START Extracted information

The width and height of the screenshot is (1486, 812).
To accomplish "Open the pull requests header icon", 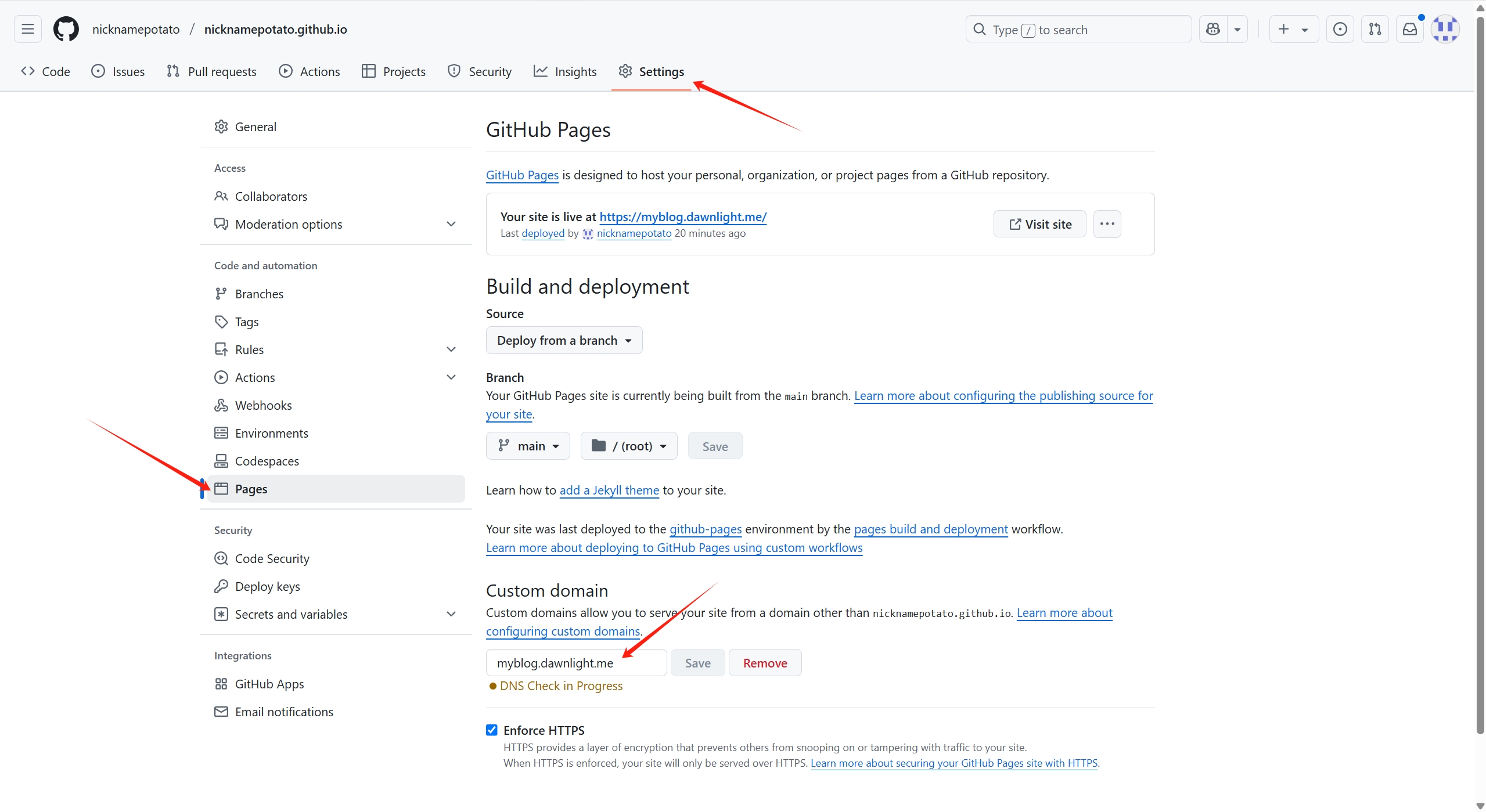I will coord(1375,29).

END Extracted information
START Extracted information

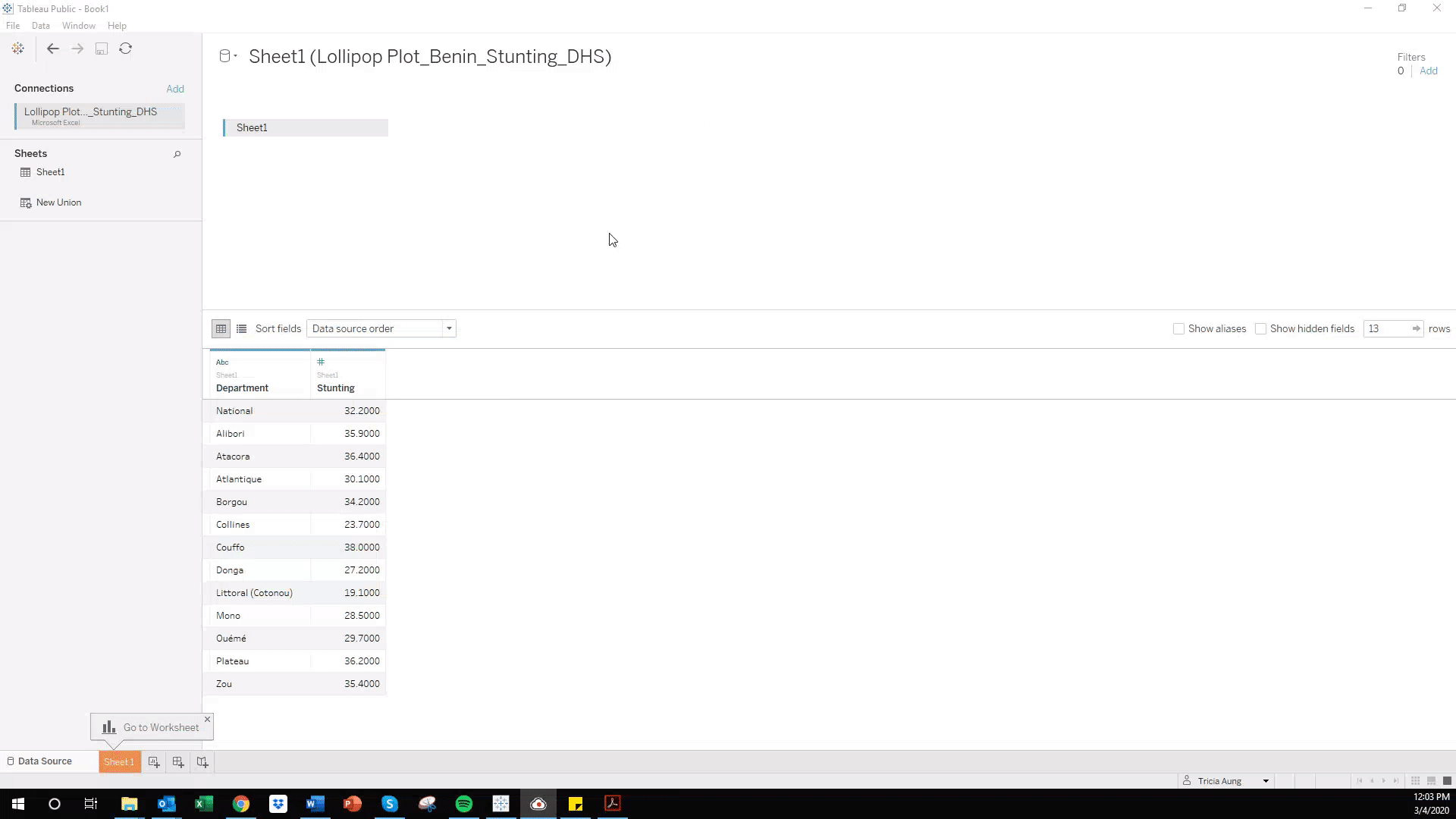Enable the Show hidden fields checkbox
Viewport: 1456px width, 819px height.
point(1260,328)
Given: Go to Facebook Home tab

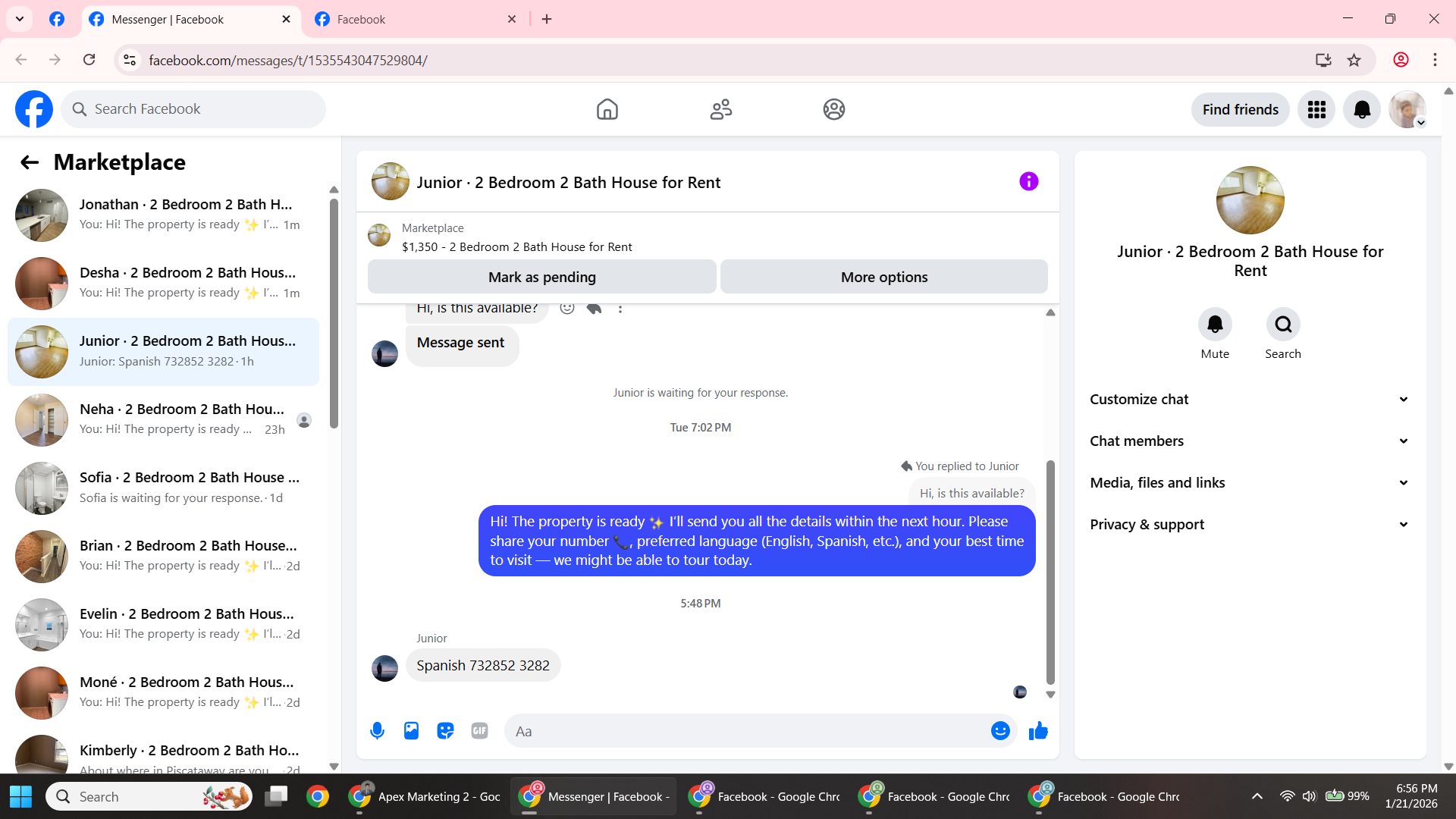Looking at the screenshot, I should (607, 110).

END Extracted information
START Extracted information

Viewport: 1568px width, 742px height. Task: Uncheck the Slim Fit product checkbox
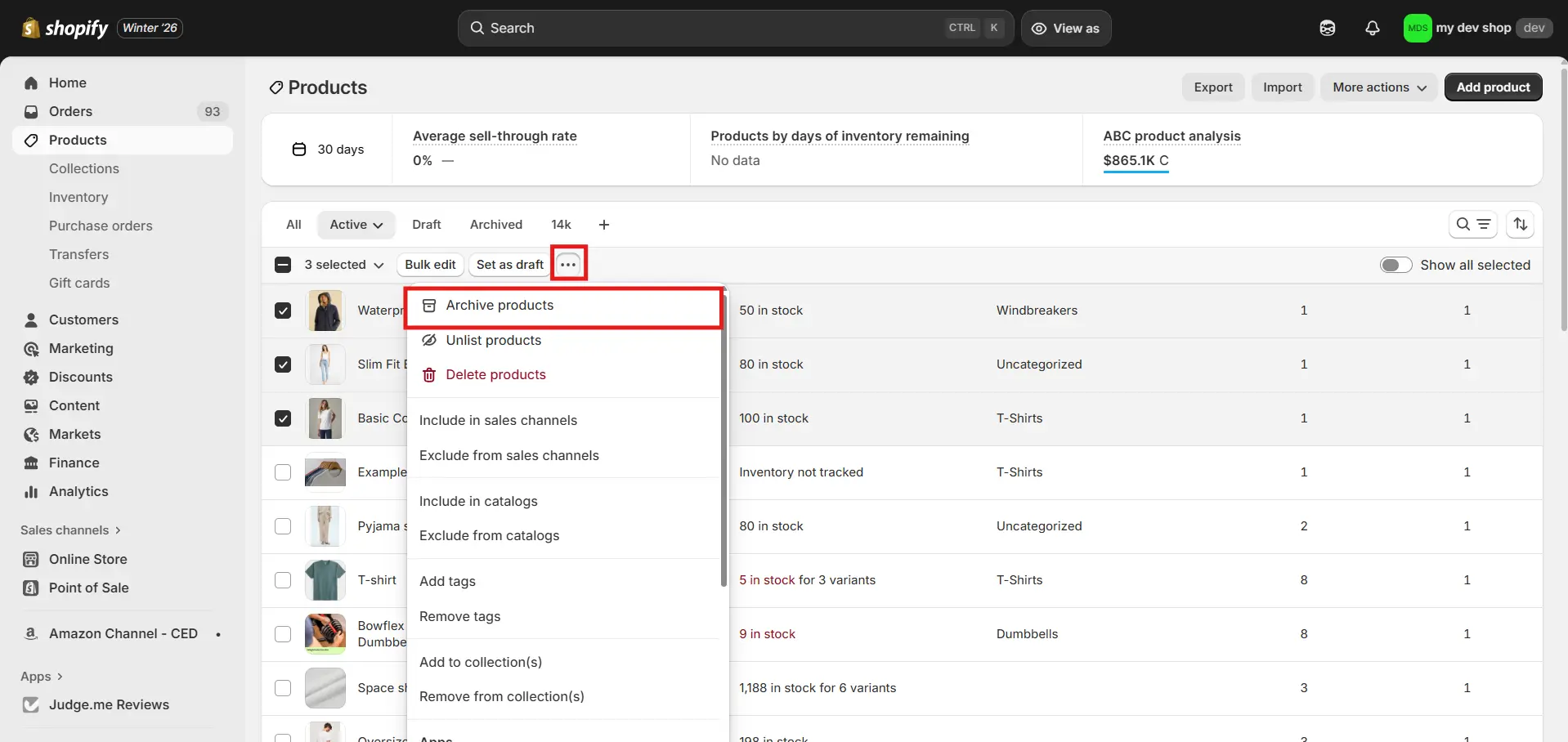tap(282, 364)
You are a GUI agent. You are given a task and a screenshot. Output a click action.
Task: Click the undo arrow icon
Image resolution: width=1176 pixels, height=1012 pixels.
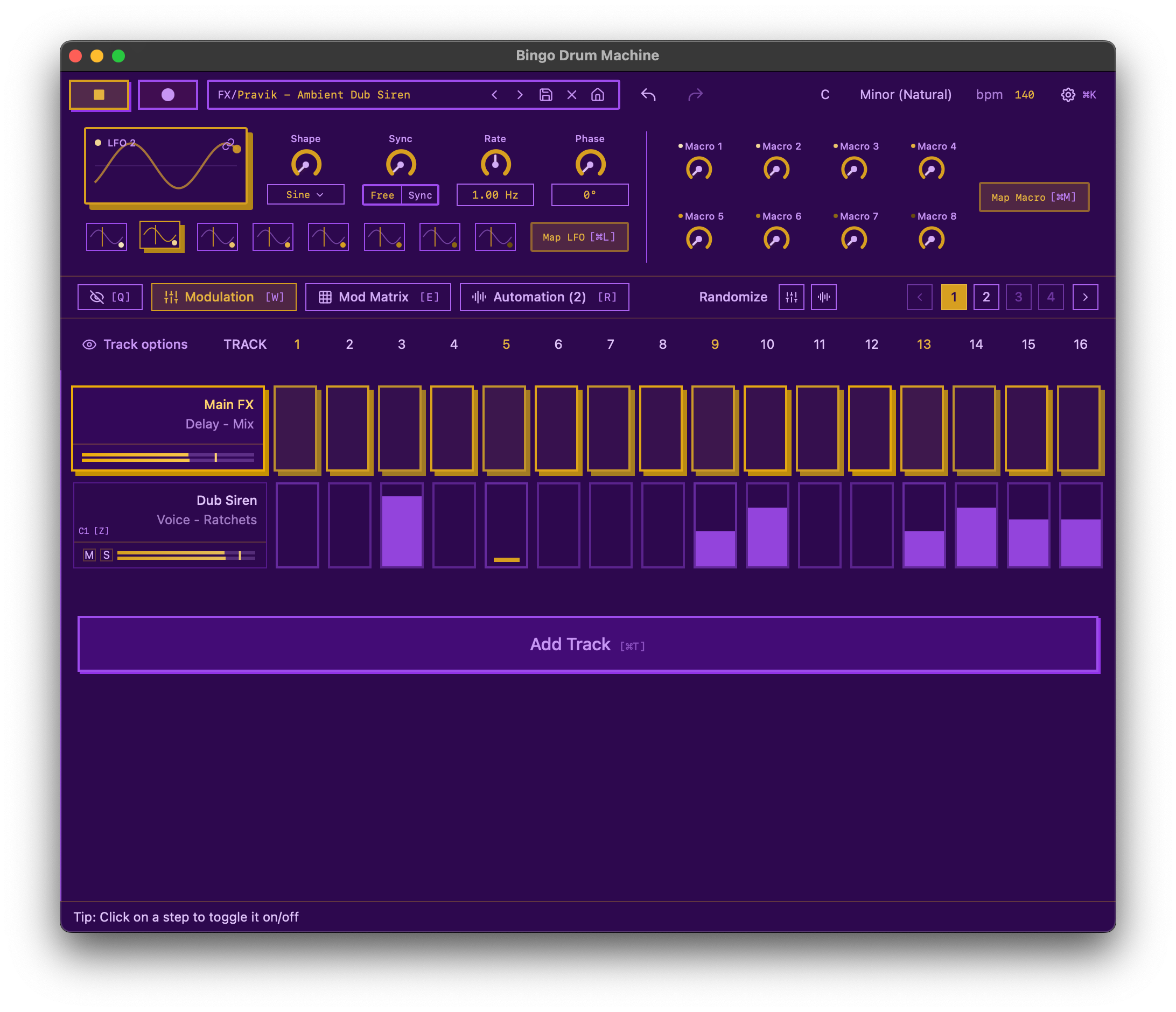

END Extracted information

▸ Description of the task
Of the entries above, repeat exactly the lines from the line with "You are a GUI" through the line with "Image resolution: width=1176", both of them included.

▸ The completed task
You are a GUI agent. You are given a task and a screenshot. Output a click action.
Task: Click the undo arrow icon
Image resolution: width=1176 pixels, height=1012 pixels.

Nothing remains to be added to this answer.